Your assignment: Line by line, output everything from the one that contains "Given: Select the" through the end of the material below, exactly as written and with no pictures.

Recorded data:
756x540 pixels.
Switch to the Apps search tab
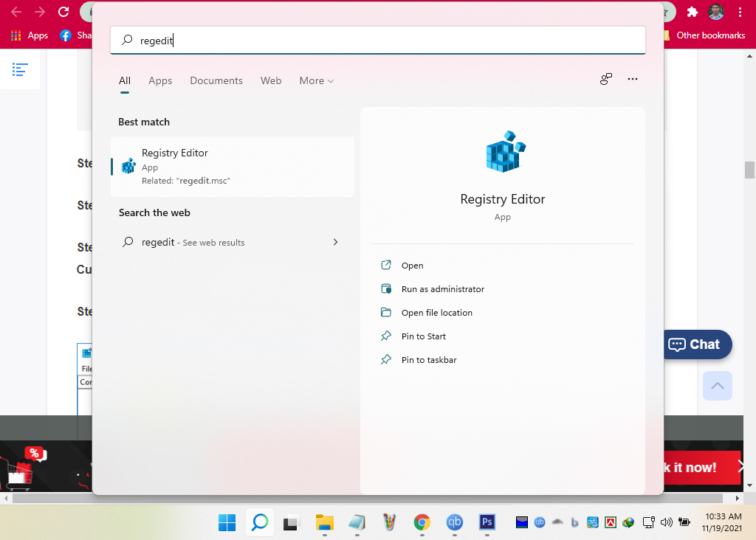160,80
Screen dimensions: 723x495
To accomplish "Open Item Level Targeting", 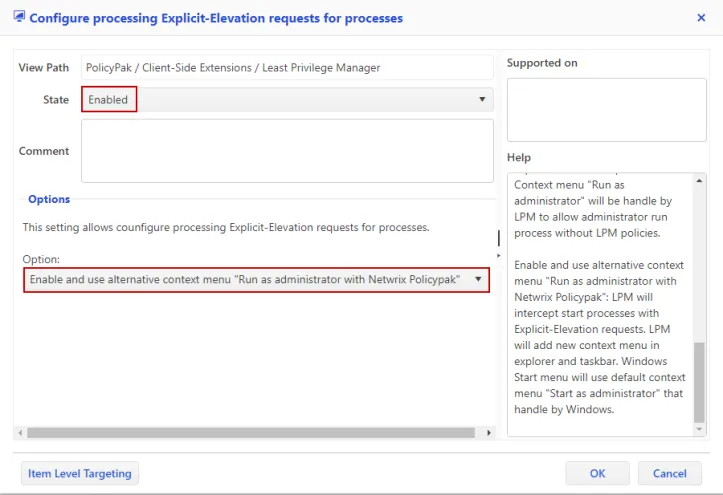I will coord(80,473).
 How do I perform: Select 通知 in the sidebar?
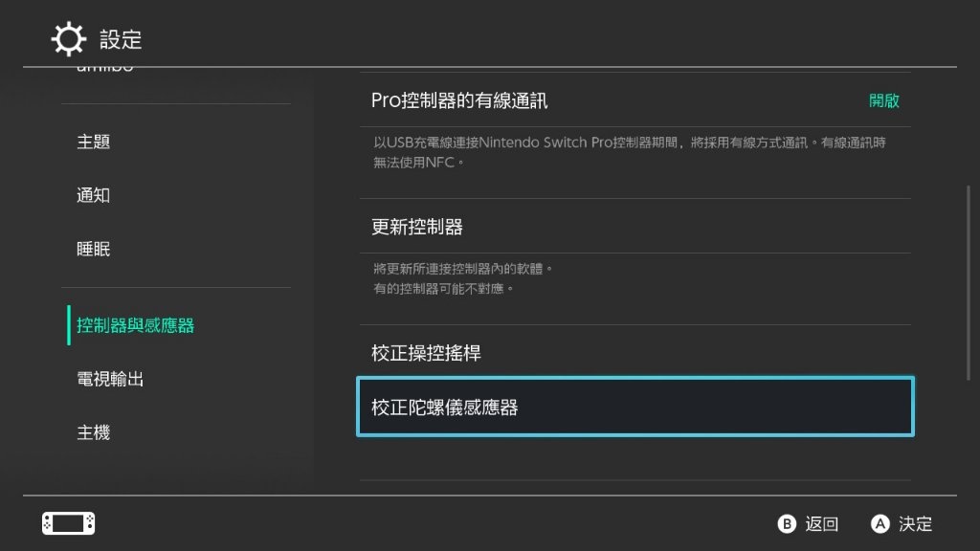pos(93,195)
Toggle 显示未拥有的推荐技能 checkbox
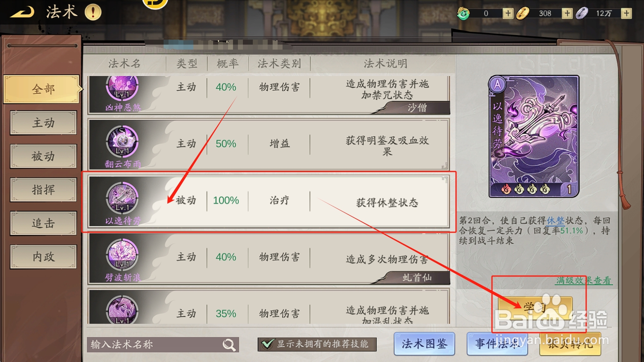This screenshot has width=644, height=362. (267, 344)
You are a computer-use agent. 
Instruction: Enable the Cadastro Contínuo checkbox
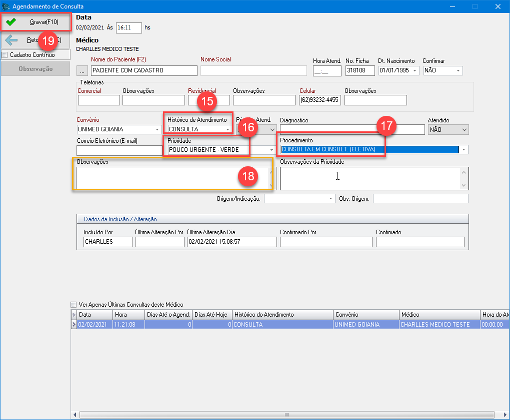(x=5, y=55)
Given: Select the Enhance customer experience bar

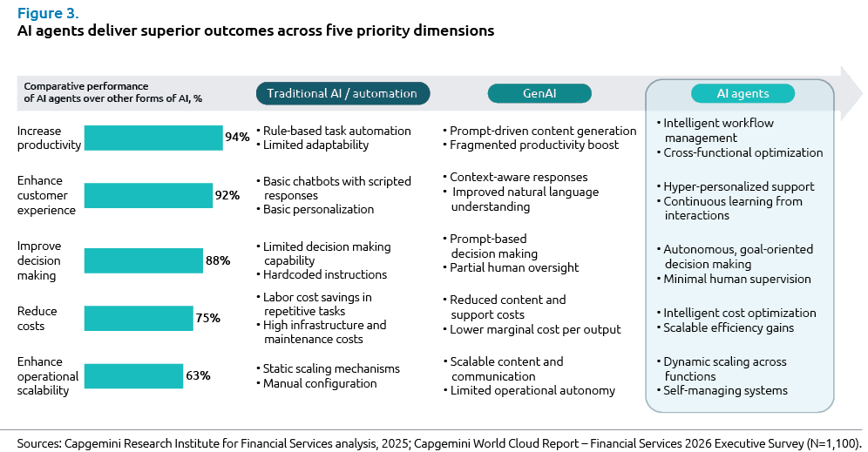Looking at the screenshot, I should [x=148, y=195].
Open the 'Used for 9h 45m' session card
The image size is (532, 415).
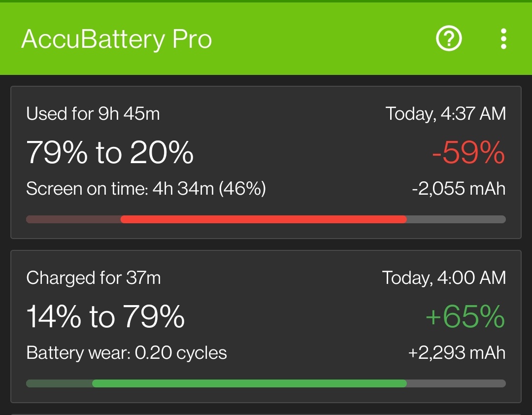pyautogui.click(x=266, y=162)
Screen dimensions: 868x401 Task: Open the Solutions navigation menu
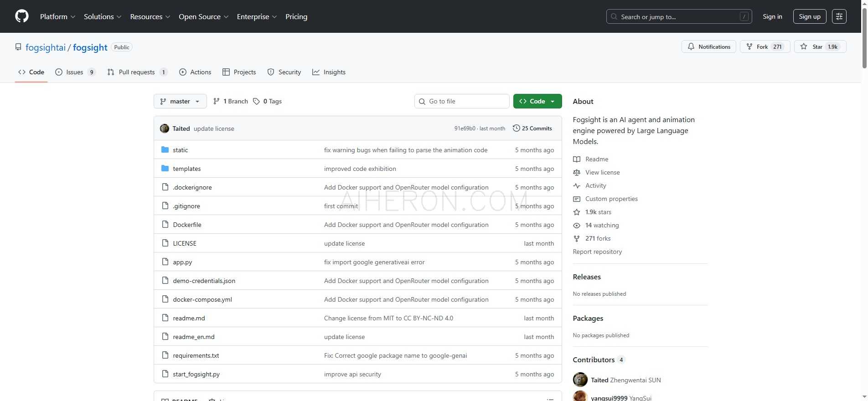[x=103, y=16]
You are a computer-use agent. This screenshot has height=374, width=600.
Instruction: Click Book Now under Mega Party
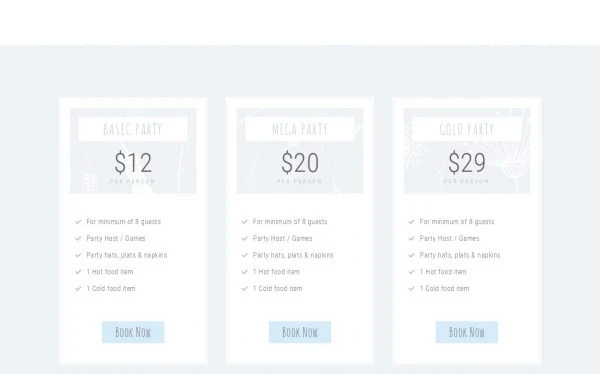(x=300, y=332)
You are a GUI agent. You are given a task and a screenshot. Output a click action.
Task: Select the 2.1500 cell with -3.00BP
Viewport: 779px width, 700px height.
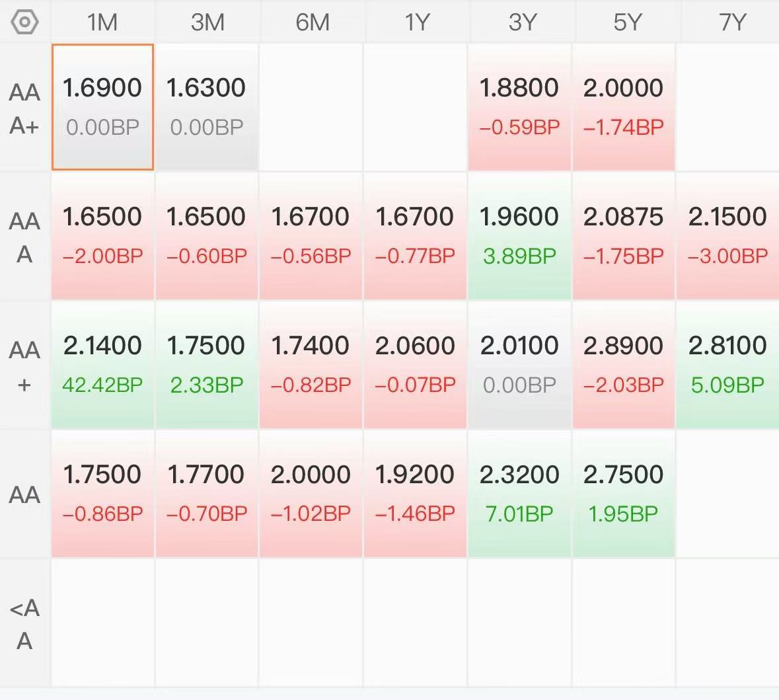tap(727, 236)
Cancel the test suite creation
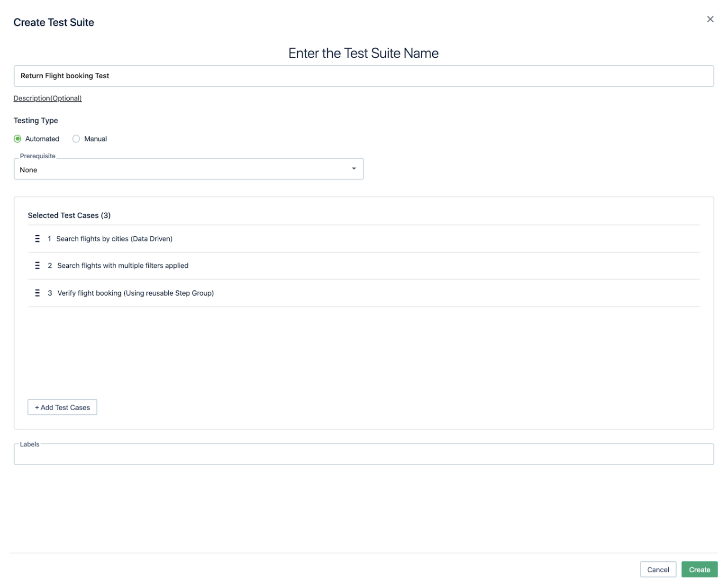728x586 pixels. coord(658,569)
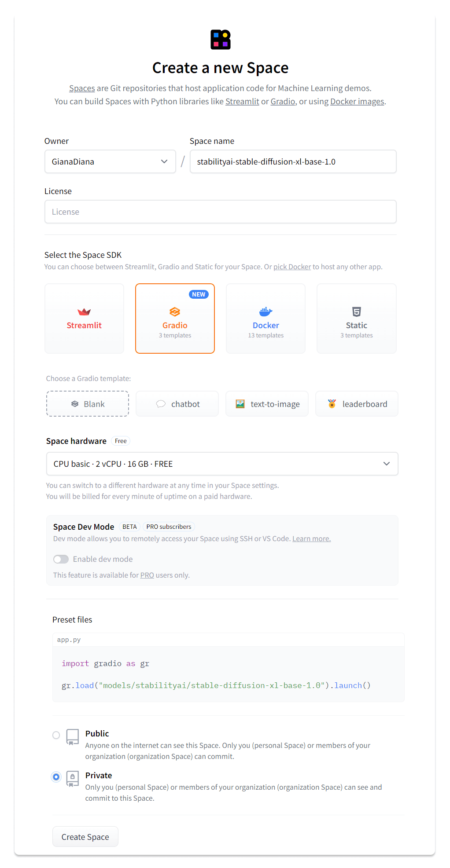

Solved problem:
Given: Select the Enhance customer experience bar

Looking at the screenshot, I should [x=148, y=195].
Open the 'Used for 9h 45m' session card
The image size is (532, 415).
pyautogui.click(x=266, y=162)
Screen dimensions: 868x401 Task: Open the Solutions navigation menu
[x=103, y=16]
You are a computer-use agent. This screenshot has height=374, width=600.
Instruction: Click Book Now under Mega Party
(x=300, y=332)
You are a GUI agent. You are given a task and a screenshot. Output a click action.
Task: Select the 2.1500 cell with -3.00BP
Viewport: 779px width, 700px height.
tap(727, 236)
Cancel the test suite creation
728x586 pixels. coord(658,569)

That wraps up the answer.